23

233 24 0
                                    


¿Cómo te llamas en realidad, Lavery? —me preguntó entonces.

Me quedó muy claro que por el momento no estaba interesada en el sexo. Mi excitación menguó un poco. Sin embargo, lo que creció entonces hasta lo indecible fue mi excitación mental. Necesitaba saber más de Nazaret Alcázar con verdadera desesperación.

Me llamo como ese tío que resucitaba en la Biblia.

¿Lázaro?

—El mismo.

—Empezaré a llamarte el renacido.

Ríete de mí si quieres, pero estoy comenzando a sentirme así —escribí, con el corazón en un puño.

¿Y eso por qué?

Cacé sus intenciones al vuelo. Demasiado fácil. Estaba haciéndose la tonta, y trataba de descubrir qué era yo y cómo tenía las entretelas. Muy lista, pero también muy previsible.

¿Acaso tú no te sientes más viva charlando con los chicos de la página?

—Depende —me contestó.

¿De qué?

—De que esos chicos merezcan la pena como personas.

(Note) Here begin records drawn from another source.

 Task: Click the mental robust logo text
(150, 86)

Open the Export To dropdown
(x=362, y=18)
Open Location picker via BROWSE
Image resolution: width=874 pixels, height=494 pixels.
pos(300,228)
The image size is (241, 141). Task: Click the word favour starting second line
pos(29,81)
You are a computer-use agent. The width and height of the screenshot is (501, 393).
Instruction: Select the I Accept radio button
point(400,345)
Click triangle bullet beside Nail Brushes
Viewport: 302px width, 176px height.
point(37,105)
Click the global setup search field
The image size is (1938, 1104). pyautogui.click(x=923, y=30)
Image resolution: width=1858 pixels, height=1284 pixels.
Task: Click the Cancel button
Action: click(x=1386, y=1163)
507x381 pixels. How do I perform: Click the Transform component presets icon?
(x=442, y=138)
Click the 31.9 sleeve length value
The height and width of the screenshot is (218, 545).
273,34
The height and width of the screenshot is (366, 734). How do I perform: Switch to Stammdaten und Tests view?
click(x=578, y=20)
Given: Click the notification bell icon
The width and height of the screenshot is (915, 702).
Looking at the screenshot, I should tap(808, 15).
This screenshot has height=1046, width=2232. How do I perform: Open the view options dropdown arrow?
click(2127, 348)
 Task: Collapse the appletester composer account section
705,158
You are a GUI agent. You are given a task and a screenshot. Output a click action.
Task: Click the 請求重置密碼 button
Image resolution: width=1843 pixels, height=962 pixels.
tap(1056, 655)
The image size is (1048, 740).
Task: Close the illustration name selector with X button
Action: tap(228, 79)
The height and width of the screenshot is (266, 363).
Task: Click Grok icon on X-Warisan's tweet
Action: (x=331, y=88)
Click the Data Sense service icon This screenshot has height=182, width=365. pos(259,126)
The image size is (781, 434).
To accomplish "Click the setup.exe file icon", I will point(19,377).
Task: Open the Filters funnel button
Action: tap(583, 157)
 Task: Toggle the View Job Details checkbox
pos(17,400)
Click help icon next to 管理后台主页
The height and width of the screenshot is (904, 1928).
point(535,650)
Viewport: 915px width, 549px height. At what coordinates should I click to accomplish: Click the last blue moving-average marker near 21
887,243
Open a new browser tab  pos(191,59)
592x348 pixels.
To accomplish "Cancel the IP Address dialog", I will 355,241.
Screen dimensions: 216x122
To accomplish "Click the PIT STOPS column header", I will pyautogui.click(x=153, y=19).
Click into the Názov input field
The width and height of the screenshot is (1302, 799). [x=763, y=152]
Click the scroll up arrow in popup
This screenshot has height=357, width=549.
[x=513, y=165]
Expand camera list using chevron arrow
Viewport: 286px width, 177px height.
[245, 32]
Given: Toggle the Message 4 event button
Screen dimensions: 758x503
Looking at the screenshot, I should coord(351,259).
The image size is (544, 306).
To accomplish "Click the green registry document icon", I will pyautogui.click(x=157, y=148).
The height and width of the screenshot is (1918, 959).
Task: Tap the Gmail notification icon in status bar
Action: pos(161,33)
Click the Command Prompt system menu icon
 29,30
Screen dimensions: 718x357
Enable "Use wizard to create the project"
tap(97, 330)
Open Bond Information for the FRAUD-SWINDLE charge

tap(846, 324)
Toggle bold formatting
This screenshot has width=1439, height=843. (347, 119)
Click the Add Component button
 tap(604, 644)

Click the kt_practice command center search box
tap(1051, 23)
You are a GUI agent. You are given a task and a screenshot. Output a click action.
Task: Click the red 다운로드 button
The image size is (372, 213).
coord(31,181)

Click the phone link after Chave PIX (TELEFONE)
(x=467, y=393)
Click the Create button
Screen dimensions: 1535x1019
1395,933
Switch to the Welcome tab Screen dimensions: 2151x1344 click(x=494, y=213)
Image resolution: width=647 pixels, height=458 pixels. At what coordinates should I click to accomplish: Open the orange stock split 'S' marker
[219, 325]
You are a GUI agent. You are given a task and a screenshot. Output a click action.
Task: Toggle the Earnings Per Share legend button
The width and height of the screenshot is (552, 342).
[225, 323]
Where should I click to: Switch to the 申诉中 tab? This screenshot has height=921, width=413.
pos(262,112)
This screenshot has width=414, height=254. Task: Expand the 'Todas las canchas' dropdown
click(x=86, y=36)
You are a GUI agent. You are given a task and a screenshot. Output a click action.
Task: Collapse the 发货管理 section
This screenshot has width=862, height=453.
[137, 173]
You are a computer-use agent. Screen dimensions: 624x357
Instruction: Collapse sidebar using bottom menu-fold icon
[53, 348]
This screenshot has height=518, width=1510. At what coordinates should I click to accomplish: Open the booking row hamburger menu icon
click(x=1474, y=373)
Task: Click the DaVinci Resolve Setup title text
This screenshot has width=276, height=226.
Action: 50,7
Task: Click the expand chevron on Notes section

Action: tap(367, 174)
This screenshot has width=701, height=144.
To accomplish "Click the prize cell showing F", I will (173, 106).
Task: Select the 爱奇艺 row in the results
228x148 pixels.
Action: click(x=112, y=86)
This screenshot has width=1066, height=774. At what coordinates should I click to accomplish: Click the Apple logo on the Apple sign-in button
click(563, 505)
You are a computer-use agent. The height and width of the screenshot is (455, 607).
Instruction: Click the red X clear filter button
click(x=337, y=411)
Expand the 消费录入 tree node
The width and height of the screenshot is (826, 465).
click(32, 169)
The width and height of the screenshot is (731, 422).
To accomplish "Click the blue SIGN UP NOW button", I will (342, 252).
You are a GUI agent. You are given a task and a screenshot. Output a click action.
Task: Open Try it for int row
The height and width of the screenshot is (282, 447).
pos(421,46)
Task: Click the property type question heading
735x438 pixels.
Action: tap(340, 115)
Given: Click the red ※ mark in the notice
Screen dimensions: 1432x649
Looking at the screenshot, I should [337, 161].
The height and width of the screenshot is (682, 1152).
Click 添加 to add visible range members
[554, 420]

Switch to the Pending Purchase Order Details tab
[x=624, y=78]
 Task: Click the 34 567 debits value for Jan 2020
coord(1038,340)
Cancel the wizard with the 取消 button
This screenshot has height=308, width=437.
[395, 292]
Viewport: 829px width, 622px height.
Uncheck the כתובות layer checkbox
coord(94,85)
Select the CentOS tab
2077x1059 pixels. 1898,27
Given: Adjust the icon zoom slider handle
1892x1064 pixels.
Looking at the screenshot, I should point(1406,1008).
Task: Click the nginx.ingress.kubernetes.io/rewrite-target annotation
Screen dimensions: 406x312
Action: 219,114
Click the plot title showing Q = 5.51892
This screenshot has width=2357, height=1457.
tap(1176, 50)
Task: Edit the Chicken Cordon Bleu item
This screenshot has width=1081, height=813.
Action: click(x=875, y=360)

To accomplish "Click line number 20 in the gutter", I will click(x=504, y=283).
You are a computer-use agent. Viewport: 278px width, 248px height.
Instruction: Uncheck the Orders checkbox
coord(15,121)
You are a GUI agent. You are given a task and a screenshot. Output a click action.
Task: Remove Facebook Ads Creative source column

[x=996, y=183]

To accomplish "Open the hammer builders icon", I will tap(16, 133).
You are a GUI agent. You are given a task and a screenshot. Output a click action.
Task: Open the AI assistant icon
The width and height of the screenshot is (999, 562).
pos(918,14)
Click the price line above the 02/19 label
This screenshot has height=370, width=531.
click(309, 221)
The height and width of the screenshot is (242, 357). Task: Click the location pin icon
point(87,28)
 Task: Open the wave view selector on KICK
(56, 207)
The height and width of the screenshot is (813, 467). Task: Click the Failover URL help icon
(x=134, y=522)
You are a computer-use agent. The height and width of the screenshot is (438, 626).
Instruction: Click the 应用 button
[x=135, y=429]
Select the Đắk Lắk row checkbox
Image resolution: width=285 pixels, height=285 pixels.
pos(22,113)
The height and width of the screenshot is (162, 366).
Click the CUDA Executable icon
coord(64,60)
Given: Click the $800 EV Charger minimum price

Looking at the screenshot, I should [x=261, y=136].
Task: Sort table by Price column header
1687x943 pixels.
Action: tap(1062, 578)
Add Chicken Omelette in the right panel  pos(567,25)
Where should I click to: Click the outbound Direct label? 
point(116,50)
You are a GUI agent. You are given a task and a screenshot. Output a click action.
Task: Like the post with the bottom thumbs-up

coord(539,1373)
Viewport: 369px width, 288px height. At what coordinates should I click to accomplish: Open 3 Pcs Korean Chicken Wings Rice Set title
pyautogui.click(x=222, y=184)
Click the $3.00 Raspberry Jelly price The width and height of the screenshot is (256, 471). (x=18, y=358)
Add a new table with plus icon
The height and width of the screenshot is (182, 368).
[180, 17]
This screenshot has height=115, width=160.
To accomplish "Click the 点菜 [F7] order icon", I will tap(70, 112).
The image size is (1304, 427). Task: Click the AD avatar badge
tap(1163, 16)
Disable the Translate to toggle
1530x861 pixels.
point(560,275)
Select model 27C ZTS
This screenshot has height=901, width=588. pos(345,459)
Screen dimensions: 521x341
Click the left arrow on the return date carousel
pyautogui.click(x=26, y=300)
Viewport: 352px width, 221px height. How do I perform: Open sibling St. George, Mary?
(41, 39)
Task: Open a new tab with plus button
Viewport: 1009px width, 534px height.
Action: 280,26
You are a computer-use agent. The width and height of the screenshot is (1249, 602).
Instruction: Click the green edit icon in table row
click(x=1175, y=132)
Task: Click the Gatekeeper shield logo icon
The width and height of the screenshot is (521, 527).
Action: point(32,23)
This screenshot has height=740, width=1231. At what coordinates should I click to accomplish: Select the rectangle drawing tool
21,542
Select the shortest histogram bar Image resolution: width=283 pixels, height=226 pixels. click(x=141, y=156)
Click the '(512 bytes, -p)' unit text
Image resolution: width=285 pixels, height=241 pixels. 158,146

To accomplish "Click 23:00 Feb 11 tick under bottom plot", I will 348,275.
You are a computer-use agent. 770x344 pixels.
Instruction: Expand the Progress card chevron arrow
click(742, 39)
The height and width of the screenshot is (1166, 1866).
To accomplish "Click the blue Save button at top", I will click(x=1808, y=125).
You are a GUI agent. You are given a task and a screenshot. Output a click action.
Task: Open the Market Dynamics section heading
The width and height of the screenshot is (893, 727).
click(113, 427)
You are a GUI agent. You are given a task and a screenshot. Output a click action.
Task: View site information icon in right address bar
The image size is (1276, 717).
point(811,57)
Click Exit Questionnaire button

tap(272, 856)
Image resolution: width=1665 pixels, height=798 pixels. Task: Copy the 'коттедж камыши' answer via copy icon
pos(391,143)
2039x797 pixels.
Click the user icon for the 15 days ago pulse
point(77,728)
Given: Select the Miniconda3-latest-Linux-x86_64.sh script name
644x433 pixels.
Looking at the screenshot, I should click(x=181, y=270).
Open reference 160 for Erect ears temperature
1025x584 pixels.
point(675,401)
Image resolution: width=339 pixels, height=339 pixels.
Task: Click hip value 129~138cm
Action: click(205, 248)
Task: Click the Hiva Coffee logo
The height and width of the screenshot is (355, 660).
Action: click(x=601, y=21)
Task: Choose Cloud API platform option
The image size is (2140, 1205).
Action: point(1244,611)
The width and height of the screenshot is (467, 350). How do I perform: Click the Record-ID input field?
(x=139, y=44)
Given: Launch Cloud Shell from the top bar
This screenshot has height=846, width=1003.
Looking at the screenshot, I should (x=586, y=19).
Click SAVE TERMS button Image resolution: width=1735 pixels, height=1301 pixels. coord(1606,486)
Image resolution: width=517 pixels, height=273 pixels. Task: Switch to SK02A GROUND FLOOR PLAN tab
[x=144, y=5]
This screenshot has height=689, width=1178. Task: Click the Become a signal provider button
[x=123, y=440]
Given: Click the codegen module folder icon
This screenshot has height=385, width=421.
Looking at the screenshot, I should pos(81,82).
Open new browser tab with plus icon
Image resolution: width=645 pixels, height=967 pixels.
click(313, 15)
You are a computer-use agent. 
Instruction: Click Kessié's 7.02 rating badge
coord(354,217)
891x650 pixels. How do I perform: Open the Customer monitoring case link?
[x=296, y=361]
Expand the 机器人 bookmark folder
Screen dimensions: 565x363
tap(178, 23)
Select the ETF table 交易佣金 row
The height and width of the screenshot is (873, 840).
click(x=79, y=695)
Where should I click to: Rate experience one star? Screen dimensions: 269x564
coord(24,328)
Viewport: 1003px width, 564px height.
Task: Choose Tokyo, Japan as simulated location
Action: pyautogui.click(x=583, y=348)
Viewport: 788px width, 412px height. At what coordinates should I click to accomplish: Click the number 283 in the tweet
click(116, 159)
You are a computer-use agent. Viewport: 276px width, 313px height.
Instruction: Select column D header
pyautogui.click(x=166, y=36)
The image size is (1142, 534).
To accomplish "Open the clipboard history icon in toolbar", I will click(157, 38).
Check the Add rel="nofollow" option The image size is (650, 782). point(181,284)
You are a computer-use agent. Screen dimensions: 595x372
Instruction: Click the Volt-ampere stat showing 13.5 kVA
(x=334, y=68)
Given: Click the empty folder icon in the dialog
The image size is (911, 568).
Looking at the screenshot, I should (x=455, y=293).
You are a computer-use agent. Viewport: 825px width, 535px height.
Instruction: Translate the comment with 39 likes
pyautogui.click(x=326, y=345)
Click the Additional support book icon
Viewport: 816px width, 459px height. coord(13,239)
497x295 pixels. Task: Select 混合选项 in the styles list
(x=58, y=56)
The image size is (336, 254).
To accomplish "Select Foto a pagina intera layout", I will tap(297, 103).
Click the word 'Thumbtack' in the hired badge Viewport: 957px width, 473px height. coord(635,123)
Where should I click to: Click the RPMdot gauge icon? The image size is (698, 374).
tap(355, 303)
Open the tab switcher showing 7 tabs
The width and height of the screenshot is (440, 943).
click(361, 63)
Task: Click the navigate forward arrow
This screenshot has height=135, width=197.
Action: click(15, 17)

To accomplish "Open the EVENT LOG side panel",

Interesante, muy interesante, Nazaret.

Entonces no es del todo cierto lo que me dijiste. No buscas sexo.

—Tampoco es del todo mentira —se defendió ella—. Dije que necesitaba estímulos, pero no que fueran exclusivamente sexuales. El sexo en sí mismo no me interesa ni lo más mínimo, a no ser que vaya acompañado de otra cosa.

Ya preparaba un comentario para enviárselo cuando ella escribió otra cosa, algo que me dejó de lo más sorprendido:

Bueno, ya puedes bloquearme. ¿A qué esperas? Arriba, a la derecha. No tiene pérdida.

Me pareció desconcertante la manera en que me despedía, tan fría, tan mordaz. Era la despedida de una persona resignada a la soledad.

¿Por qué crees que quiero bloquearte? —pregunté, mis dedos prácticamente echando humo sobre el teclado y mi boca tan seca como el papel de lija—. Ahora mismo es la última cosa que desearía. Solo de pensarlo se me revuelve el estómago.

Enviar. Esperé ansioso su respuesta, como un auténtico drogadicto en busca de su chute diario. Dos segundos. Luego tres. Cuatro. Cinco malditos segundos de espera.

Comencé a morderme el jodido padrastro, pero al instante dejé de hacerlo cuando, por fin, Nazaret se dignó a escribirme de nuevo.

Todos quieren sexo.

Era una explicación demasiado lacónica. Demasiado amarga. Sentí que la rabia se apoderaba de mí. «¿Qué te han hecho, Nazaret? —reflexioné mientras tecleaba una respuesta a toda velocidad—. ¿Cómo puede nadie hacerte daño a ti, mi perla preciosa?»

Yo no quiero solo sexo —aseguré.

—Tenía esa intuición. Pareces especial. Por eso sigo aquí.